SkypeOut and SkypeIn Gateways, Part 3

James Enck reports that Skype "has built and deployed its own-spec gateways," and Aswath is puzzled. As am I, but then, I'm a natural-born skeptic. Aswath's puzzlement is centered on (1) why use G.729a for SkypeOut calls instead of the GIPS iSAC codec if they're your own gateways, and (2) do the calls get handed off to the carrier partner as TDM and then converted back to VoIP?

More conjectures: Media gateways need hardware. I don't see Skype buying DSPs and building boards from scratch; seems more likely they'd be buying the hardware from someone like AudioCodes or Brooktrout. This hardware doesn't support the GIPS iSAC codec. GIPS offers a version of its VoiceEngine(TM) product for embedded devices, which could conceivably be embedded in a third-party media gateway card - but this version doesn't support the iSAC codec. So I can see Skype's inability to use iSAC for SkypeOut/SkypeIn calls.

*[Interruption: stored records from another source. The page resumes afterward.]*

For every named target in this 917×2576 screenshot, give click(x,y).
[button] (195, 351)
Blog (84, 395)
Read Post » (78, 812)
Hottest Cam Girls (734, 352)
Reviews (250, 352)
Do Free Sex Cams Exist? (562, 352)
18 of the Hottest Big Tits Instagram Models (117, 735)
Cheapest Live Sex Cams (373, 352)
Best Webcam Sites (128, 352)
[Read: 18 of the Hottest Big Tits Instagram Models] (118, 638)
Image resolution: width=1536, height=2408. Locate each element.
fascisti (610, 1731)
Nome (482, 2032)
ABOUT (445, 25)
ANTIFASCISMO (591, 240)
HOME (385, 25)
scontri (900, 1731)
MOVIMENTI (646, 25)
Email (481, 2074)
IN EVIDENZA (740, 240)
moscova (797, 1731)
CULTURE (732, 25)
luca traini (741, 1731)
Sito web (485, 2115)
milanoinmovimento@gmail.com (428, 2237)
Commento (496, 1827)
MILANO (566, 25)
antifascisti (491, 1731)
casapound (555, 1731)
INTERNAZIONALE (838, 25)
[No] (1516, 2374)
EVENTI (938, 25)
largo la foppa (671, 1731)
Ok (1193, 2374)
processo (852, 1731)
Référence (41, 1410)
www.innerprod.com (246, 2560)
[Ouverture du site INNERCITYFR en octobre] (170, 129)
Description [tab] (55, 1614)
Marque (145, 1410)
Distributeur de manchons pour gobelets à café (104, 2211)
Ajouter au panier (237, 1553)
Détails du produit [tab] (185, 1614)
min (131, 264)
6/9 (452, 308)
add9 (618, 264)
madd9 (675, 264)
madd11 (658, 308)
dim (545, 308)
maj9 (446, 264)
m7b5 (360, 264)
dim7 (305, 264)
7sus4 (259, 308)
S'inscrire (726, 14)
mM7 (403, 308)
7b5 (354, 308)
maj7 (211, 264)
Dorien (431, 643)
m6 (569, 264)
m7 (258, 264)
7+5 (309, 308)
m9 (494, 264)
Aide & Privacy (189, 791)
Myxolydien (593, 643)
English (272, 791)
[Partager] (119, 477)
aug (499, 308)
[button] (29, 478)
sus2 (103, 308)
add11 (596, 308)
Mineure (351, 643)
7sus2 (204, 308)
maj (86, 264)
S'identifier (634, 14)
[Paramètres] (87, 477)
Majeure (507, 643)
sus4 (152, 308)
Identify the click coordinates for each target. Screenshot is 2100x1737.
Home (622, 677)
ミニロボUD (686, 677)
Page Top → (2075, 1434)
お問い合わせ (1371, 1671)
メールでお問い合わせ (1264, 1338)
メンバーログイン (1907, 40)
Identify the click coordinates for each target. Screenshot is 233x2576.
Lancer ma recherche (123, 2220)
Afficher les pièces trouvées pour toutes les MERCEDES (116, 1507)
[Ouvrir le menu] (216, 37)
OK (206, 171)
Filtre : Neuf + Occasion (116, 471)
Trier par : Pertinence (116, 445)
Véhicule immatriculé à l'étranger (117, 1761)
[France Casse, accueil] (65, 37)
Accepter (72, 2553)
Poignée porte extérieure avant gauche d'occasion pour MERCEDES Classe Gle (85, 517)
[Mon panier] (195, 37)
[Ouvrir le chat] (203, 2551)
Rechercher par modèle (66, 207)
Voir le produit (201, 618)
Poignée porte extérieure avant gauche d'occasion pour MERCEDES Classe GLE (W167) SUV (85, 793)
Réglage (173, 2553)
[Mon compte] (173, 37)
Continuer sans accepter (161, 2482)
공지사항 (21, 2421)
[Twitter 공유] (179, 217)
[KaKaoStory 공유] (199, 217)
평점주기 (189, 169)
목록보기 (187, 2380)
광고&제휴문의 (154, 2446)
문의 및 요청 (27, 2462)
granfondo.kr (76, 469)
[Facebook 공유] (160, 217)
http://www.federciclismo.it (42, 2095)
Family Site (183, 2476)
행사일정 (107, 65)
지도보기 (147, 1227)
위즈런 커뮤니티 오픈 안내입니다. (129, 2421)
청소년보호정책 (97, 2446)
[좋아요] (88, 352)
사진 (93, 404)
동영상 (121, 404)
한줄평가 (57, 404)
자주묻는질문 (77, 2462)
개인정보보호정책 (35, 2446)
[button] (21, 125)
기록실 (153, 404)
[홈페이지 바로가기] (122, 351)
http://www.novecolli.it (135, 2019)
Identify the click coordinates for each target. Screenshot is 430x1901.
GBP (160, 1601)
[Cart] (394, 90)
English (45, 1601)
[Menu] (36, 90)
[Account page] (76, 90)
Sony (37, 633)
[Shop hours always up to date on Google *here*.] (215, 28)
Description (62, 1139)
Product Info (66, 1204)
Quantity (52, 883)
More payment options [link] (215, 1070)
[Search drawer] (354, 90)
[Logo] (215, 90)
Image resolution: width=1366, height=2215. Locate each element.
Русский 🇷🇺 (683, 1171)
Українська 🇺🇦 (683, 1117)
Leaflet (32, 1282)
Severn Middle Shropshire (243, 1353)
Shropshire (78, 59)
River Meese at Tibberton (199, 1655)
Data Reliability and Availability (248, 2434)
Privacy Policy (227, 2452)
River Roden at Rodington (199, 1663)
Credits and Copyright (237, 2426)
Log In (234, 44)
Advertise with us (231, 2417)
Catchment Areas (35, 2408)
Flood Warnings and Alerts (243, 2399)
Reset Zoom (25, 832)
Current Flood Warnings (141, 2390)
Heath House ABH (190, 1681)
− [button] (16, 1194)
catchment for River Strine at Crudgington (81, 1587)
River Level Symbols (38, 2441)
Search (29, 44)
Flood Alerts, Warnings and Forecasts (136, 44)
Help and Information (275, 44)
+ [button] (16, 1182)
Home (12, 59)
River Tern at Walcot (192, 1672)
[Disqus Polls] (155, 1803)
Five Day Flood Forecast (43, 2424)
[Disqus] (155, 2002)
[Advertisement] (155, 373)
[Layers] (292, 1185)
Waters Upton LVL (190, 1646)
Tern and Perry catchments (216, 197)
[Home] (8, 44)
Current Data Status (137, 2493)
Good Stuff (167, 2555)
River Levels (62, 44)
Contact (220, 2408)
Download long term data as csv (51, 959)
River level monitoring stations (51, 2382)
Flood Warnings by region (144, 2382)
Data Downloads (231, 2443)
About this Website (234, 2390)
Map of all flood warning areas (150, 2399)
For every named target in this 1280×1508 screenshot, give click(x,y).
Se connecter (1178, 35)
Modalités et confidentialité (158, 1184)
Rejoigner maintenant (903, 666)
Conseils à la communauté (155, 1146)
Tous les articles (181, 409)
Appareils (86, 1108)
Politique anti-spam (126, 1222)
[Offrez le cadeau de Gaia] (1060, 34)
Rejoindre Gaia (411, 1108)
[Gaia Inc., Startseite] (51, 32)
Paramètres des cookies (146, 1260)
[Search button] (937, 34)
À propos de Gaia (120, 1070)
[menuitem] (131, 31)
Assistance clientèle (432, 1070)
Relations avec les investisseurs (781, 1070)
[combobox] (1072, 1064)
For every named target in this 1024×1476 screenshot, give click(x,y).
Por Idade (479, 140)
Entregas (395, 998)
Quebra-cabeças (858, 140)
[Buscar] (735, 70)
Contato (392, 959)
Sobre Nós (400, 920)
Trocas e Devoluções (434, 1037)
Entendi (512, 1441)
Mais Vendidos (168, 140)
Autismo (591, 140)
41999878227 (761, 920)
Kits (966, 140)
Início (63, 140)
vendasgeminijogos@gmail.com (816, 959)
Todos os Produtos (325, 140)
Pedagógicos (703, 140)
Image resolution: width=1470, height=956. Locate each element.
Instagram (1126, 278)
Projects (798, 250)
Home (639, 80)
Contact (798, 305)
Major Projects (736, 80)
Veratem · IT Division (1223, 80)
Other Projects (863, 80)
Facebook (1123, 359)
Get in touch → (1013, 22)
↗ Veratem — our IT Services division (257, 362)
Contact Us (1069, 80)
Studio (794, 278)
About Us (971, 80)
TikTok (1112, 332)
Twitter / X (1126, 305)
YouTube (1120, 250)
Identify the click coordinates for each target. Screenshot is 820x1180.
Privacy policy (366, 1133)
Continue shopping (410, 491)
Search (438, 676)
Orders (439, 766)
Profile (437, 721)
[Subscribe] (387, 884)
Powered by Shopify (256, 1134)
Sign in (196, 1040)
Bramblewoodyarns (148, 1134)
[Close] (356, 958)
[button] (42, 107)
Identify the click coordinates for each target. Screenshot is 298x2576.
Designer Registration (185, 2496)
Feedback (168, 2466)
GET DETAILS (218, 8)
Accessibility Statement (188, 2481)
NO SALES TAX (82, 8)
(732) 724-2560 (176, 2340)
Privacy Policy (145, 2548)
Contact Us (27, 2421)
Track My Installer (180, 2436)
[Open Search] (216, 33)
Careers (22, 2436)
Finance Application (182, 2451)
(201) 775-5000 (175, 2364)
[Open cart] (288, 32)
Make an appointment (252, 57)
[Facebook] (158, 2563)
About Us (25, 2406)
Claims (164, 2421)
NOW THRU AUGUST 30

And if you're unable to use the GIPS codecs, then G.729a isn't an unreasonable choice if you want Skype to work reasonably well over low-bandwidth connections (since G.711 is a bandwidth hog, as I noted previously).

If Skype is indeed converting G.729a VoIP to G.711 TDM to handoff to its carrier partners, and the carrier partners are carrying the traffic as VoIP across their networks (pick a codec) and converting back to G.711 TDM to handoff to the PSTN, that would do more to explain the recurring complaints about SkypeOut sound quality. The more codecs you string together, the worse the sound gets.

If James's info is correct, Skype starts looking less and less disruptive and more and more like a telco. (And not only a telco, but a vertically-integrated telco.) And it's not clear to me that being a telco is something Skype is very good at - or even something they should want to be good at.